Poll agency gives parties radio, TV time to tout ‘achievements’
Twenty five political parties will receive radio and television airtime to publicise their achievements between Dec 16-20, Election Commission secretary-general Jarungvith Phumma said.
He was speaking yesterday after a meeting with executives from the National Broadcasting and Telecommunications Commission and staterun television and radio stations to discuss the allotment of airtime for parties whose members were elected as MPs.
This is in compliance with Section 86 of the constitution’s organic law on political parties.
The section stipulates that the EC must allot free airtime for parties once a year. The amount of airtime a party receives depends on the number of MPs it has. The meeting agreed that 25 parties will be given airtime from 7am to 10pm between Dec 16-20.
Of the 25 parties, 22 have no more than 70 MPs and they will receive no more than 10 minutes’ airtime each. The remaining three which have more than 70 MPs will be given no more than 20 minutes each.
Meanwhile, Deputy Prime Minister Wissanu Krea-ngam yesterday said that 19 cabinet ministers, who are also MPs, can vote on the 2020 fiscal budget bill. He said that the current constitution does not bar them from doing so.

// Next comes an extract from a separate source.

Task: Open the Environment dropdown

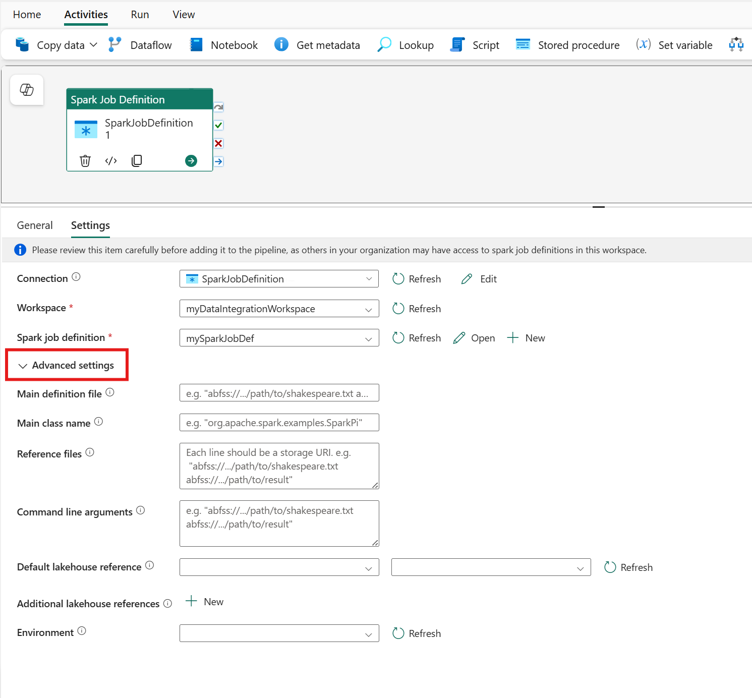Action: point(279,633)
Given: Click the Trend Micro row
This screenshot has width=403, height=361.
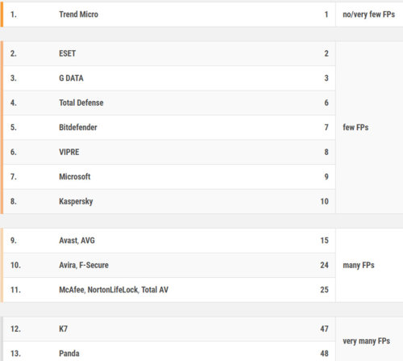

The bill will be tabled before the House of Representatives for its first reading on Oct 17, which would involve
a debate of two or three days. The second and third readings are likely to take place in January.
On Monday, the cabinet set up a 63-member panel which will vet the bill in its second reading. The panel will be made up of 15 representatives from the cabinet, 24 from the opposition parties and another 24 from coalition parties.
Mr Wissanu said the main cabinet representatives will be the finance and deputy finance ministers and the permanent secretary for finance.
The government has earmarked a
3.22-trillion-baht budget for the 2020 fiscal year, with a 489-billion-baht deficit, to run from January instead of Oct 1, which marks the start of the fiscal year.
The government has said it has enough funds from this month until January to cover expenditure until the new budget kicks in.
For the three-months before the 2020 budget disbursements, the government would be paying for salaries and fixed costs based on allocations in the 2019 budget, and it had enough money to do so, according to the Budget Bureau.